# Activity:
Which lines of the records below contain the word "screenshot"? Show each one.

# Data under study:
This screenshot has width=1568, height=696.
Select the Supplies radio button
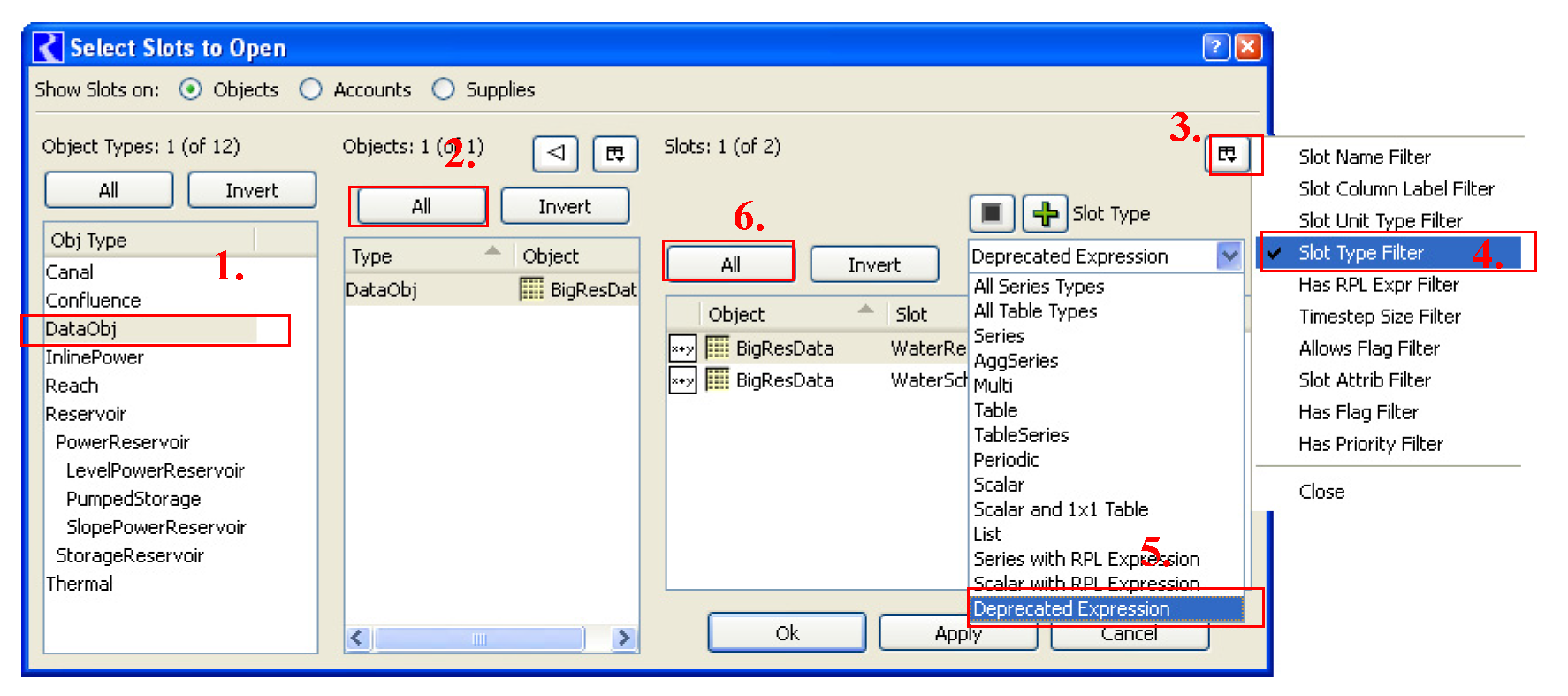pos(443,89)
==
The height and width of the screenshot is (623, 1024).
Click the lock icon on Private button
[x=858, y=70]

# Answer section:
This screenshot has width=1568, height=696.
The height and width of the screenshot is (623, 1024).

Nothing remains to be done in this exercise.